Precisely. “Based on well-established evidence, about 97% of climate scientists have concluded that human-caused climate change is happening” — as the world’s largest general scientific society, the American Association for the Advancement of Science, explained in its 2014 report, “What We Know.” The AAAS continued:
The science linking human activities to climate change is analogous to the science linking smoking to lung and cardiovascular diseases. Physicians, cardiovascular scientists, public health experts and others all agree smoking causes cancer. And this consensus among the health community has convinced most Americans that the health risks from smoking are real. A similar consensus now exists among climate scientists, a consensus that maintains climate change is happening, and human activity is the cause.
But as with the majority of Politico pieces on climate, readers learn nothing of this. The one final mention of climate change in the recent piece about the Pope’s coming visit is simply this: “Still, many of his declarations, especially on climate change and the dangers of ‘trickle-down economics,’ are at odds with positions held by Republicans, including nearly all of those running for president.”
Yes, the Pope’s “declarations” on climate change are “at odds with” the views of Donald Trump and virtually all other GOP presidential candidates. Shouldn’t readers get at least get one sentence saying who else Trump et al. are at odds with — like, say, every major scientific society along with the world’s leading governments and their national academies of science?

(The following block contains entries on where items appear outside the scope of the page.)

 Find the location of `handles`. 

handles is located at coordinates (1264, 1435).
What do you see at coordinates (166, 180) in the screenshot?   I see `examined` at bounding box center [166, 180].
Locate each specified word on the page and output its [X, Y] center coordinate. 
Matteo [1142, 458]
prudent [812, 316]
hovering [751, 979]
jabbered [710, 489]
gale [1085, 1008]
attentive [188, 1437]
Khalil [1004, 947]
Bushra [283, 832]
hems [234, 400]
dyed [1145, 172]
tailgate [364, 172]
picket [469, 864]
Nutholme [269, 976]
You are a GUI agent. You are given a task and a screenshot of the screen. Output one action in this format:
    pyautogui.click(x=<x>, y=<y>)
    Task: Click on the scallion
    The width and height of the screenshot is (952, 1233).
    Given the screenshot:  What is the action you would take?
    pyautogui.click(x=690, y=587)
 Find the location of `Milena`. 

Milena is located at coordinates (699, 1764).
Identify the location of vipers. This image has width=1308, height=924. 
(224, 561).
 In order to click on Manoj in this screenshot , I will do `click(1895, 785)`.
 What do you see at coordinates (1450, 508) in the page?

Even in articles entirely about climate change, like Monday’s “GOP to attack climate pact at home and abroad,” virtually the entire focus is the political drama. The one mention of science buried in that 1300-word piece is “In Paris, representatives of nearly 200 nations will try to hammer out an agreement for curbing the greenhouse gas emissions blamed for warming the planet and boosting sea levels.” Readers never learn who is doing the blaming or why we should listen to them and not, say, the GOP leaders who are the focus of the piece.
Most importantly, readers are never told of the likely civilization-destroying outcome if GOP leaders were actually successful at killing the global effort to preserve a livable climate.
Journalism professor and media critic Jay Rosen has repeatedly criticized this “take-no-sides-at-all-cost” mentality — the “view from nowhere” as he calls it. “It’s an attempt to secure a kind of universal legitimacy that is implicitly denied to those who stake out positions or betray a point of view,” explains Rosen. “American journalists have almost a lust for the View from Nowhere because they think it has more authority than any other possible stance.”
Obviously, overwhelming scientific evidence has more authority than the view from nowhere. Rosen notes that the latter view encourages journalists to think that “criticism from both sides is a sign that you’re doing something right, when you could be doing everything wrong.”
Tragically, Politico’s refusal to call out the anti-scientific views of GOP leaders doesn’t lead to “nowhere” — it leads to inaction, which itself leads to a ruined climate and chaos.
Politico is advancing a cynical view of politics wherein neither side can be “correct” and no outcome is better than another. It is reminiscent of the “chaos is a ladder” speech by the despicable Machiavellian and master cynic of Game of Thrones, Petyr ‘Littlefinger’ Baelish.
In Littlefinger’s worldview, “chaos” isn’t a bad outcome because all other things — including “love” — are “illusions”: “Only the ladder is real. The climb is all there is.” For Politico, the chaos of climate inaction isn’t a bad outcome because there apparently is no objective or scientific reality: “Only the horserace is real. Politics is all there is.”